> [AUFGABEN]
• 1. Beantworte die folgenden Fragen zum Text „Im Schleudergang“ unten.
(a) Welche Wortschöpfung bezeichnet der Text als Gipfel?
(b) Was soll laut Text vor allem ganz schnell gehen?
(c) Was gibt es laut Text heute, nachdem es gestern noch digitale Einreiseanmeldung gab?
• 2. Prüfe anhand des Textes „Im Schleudergang“ unten, ob die Aussagen stimmen. Antworte jeweils mit Ja oder Nein und zitiere die entscheidende Textstelle.
(a) Die Vorschriften änderten sich fast täglich.
(b) Das neue Vokabular bleibt lange aktuell.
(c) Es fühlte sich nie gut an.

::: VORGEGEBENER TEXT :::

Im Schleudergang

Seit ein paar Wochen donnert eine gewaltige „Normalitätslawine“ über uns hinweg und reisst unser mühsam reduziertes Leben einfach mit sich. Alles soll(te) plötzlich ganz schnell gehen: Impfungen, Restaurantöffnungen, Reisen, Kultur – vor allem aber Fussball. Fast täglich änderten sich die Vorschriften im In- und Ausland. Risikogebiete, Hochrisikogebiete, rote, gelbe, weisse Zonen, schliesslich der Gipfel an Wortschöpfungen: Virusvariantengebiete.

Kaum gelernt ist dieses Vokabular auch schon wieder veraltet. Gestern noch digitale Einreiseanmeldung und verunsicherte Reisewillige, heute dann überfüllte Autobahnen und kilometerlange Staus. Ganz so als hätte es nie irgendwelche Beschränkungen gegeben. Zugegeben, es fühlte sich einige Zeit richtig gut an.

::: AUSGANGSMATERIAL :::

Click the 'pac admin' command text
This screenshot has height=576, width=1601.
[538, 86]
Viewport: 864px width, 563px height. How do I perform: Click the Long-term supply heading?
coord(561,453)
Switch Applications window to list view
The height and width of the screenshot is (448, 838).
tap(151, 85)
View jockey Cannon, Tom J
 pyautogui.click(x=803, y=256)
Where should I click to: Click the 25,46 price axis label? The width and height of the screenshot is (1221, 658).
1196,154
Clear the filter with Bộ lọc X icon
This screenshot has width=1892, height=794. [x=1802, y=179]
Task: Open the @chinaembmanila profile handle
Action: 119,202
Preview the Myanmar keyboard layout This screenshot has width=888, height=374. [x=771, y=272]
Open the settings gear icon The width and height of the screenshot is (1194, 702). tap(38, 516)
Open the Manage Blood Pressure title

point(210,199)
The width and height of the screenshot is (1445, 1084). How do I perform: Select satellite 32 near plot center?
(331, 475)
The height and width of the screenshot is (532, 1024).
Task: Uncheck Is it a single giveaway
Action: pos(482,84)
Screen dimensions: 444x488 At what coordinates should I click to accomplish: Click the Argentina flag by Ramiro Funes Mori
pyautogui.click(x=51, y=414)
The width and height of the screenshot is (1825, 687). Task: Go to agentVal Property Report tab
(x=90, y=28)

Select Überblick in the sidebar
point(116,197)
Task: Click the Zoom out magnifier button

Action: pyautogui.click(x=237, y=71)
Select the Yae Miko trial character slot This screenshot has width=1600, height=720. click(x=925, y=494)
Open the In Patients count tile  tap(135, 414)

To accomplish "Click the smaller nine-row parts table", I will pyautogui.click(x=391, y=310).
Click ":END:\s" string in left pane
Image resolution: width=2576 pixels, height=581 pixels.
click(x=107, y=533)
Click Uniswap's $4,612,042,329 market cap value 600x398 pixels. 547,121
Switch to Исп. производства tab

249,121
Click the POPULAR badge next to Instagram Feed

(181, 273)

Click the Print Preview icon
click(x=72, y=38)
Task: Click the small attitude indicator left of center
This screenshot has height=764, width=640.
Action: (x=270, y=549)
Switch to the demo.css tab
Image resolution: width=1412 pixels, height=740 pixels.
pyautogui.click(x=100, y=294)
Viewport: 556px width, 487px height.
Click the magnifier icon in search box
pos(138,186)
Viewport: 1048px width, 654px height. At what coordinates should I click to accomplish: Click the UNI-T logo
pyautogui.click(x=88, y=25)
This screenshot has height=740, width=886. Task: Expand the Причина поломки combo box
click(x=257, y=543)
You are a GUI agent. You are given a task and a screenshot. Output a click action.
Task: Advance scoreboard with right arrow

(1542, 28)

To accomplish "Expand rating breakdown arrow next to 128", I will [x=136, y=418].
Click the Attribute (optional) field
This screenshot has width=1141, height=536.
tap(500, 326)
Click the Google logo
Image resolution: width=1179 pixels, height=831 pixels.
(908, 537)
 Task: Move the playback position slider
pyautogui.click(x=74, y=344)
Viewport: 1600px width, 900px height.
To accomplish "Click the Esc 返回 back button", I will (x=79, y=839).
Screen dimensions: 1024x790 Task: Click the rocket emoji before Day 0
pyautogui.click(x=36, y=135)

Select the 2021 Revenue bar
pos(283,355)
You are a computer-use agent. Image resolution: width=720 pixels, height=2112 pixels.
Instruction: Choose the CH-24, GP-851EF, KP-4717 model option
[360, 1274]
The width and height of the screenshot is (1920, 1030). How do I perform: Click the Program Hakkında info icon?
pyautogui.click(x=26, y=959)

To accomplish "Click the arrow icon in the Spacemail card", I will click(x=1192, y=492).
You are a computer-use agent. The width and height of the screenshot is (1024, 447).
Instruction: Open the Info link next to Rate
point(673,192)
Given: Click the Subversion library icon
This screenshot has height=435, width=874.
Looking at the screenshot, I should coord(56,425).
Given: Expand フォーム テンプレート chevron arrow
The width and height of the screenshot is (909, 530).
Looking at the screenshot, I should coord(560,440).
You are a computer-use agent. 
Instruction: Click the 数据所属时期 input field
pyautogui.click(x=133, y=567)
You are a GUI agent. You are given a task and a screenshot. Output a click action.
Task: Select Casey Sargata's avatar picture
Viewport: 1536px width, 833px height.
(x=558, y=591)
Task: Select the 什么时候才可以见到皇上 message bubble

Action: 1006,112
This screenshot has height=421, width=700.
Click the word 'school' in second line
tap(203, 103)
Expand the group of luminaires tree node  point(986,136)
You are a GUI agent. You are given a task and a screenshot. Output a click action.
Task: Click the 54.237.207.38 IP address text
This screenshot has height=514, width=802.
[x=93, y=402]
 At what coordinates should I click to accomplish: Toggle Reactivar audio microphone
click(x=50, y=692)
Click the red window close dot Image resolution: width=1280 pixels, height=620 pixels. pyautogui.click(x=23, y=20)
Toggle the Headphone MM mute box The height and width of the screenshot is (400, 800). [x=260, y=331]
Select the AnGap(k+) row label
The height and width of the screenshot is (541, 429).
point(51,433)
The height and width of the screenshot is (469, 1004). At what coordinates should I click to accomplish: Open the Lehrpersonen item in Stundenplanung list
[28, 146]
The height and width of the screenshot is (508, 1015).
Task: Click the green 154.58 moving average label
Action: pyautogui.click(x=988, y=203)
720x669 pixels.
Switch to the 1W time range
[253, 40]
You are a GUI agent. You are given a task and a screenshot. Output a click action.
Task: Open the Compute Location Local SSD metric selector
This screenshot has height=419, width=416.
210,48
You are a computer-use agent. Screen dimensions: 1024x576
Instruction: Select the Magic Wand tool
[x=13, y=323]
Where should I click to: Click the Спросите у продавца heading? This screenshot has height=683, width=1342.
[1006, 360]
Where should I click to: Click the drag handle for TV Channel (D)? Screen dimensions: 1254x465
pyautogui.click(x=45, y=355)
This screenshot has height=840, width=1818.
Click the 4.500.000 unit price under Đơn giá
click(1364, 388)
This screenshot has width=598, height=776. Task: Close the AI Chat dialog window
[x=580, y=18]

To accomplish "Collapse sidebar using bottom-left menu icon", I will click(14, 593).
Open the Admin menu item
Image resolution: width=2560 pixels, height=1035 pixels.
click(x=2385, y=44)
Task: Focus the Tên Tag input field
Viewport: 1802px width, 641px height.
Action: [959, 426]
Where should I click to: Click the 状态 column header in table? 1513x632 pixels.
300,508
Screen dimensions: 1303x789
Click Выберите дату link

:::

> [LÖSUNGEN]
• 1.
(a) Virusvariantengebiete
(b) Fussball
(c) Überfüllte Autobahnen und kilometerlange Staus

• 2.
(a) Ja: „Fast täglich änderten sich die Vorschriften im In- und Ausland.“
(b) Nein: „Kaum gelernt ist dieses Vokabular auch schon wieder veraltet.“
(c) Nein: „Zugegeben, es fühlte sich einige Zeit richtig gut an.“